Better for Tomato: RT-N66U or RT-AC66U?

Discussion in 'Tomato Firmware' started by ilovejedd, Sep 27, 2013.


Which is better for running Tomato?

  1. Asus RT-N66U

  2. Asus RT-AC66U

  1. ilovejedd

    ilovejedd LI Guru Member

    I already have an Asus RT-N66U which acts as gateway and access point. Problem with that is it's located in the corner of our apartment where the cable drop is so signal in my room (opposite corner) is relatively weak. I'm planning on disabling wireless on it and just adding another access point in a more centralized location.

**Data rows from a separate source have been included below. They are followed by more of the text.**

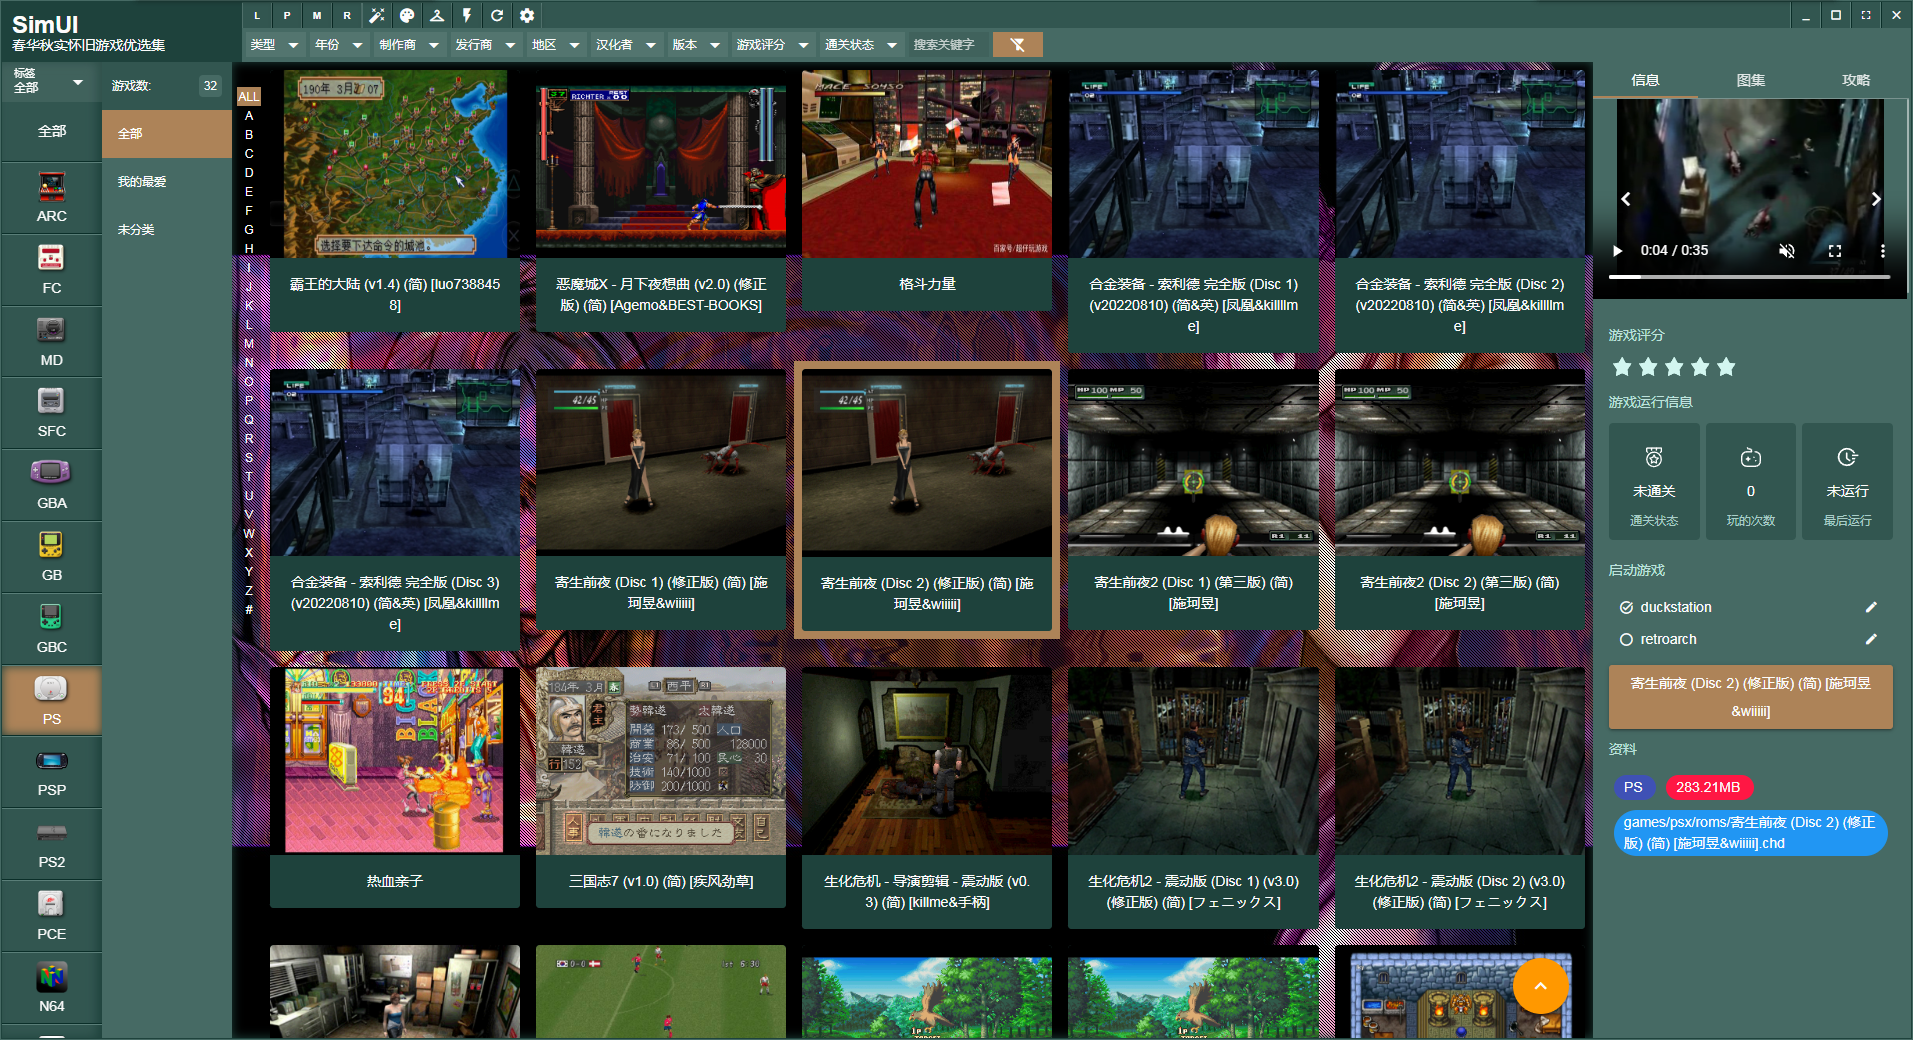Click the magic wand tool icon
Viewport: 1913px width, 1040px height.
pyautogui.click(x=377, y=15)
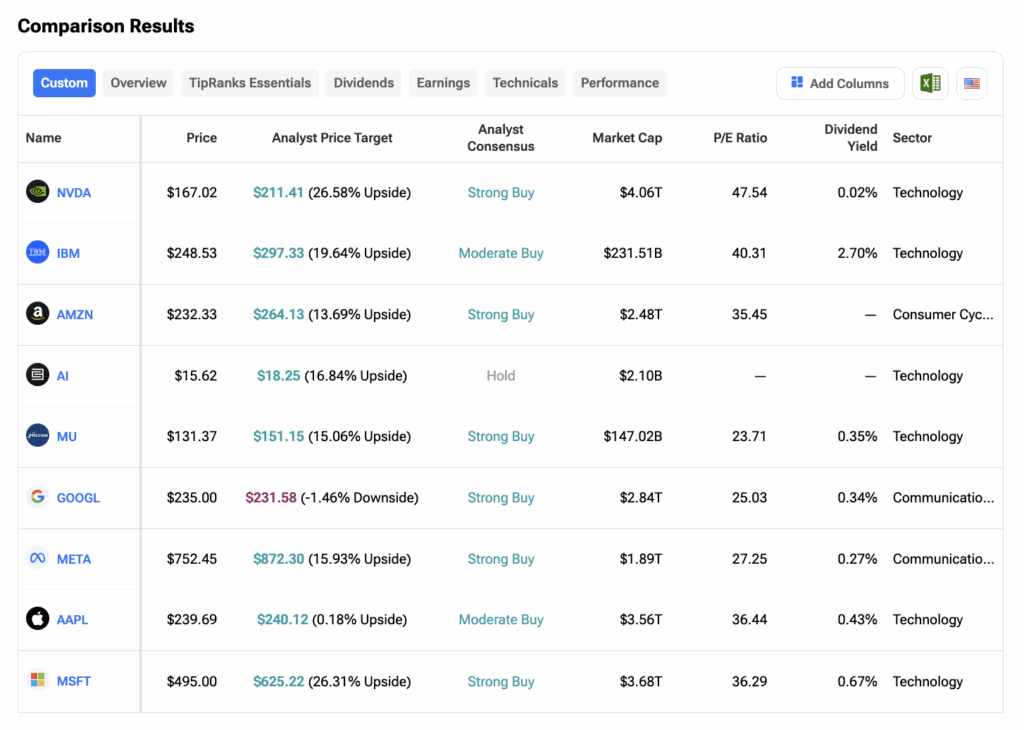Click the Apple logo icon
Image resolution: width=1024 pixels, height=730 pixels.
coord(37,619)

    My primary requirement for a router purchase is Tomato support and at the time I bought my router, Tomato hasn't been ported for the AC66U yet so the N66U won by default. Now the choice isn't quite as obvious. From what I can tell, hardware-wise the two are fairly identical except for 802.11ac and 128MB flash on the AC66U. I don't think I'll need 128MB flash (unless Tomato suddenly gets bloated or something). 802.11ac support is nice and I'll probably be able to benefit from that when I buy a new tablet but it's not what I'd consider necessary. Question is which runs more stable with Tomato? I'd rather go for the more stable device than the one with all the bells and whistles. I can always get an AC access point later when I actually have AC devices. If they're equally stable right now, I'd get the AC66U.

  2. CowMix

    CowMix Addicted to LI Member

    I had to make this decision recently after by n16 died, I chose the ac because it was only $15 more than the n66u. I figured I would future proof my house. Tomato builds on ac66u are almost near perfect for me and getting better everyday.
  3. Victek

    Victek Network Guru Member

    RT-N66U is mature running Tomato, RT-AC66U needs some improvements in Tomato code but I have no doubt that will reach same level as for RT-N66U. Both units are fine but remember, if you wonder to exploit AC wireless you must buy additional wireless adapter ...

    ;) (neutral answer... but 1 point for RT-AC68U ? where is?....)
    Last edited: Sep 27, 2013
  4. eahm

    eahm LI Guru Member

    Don't know what to vote, I've never tried the AC66U but... yep, can't wait for the AC68U :)
  5. ilovejedd

    ilovejedd LI Guru Member

    Some new smartphones and tablets are coming out with 802.11ac support and I tend to buy those yearly anyhow. ;)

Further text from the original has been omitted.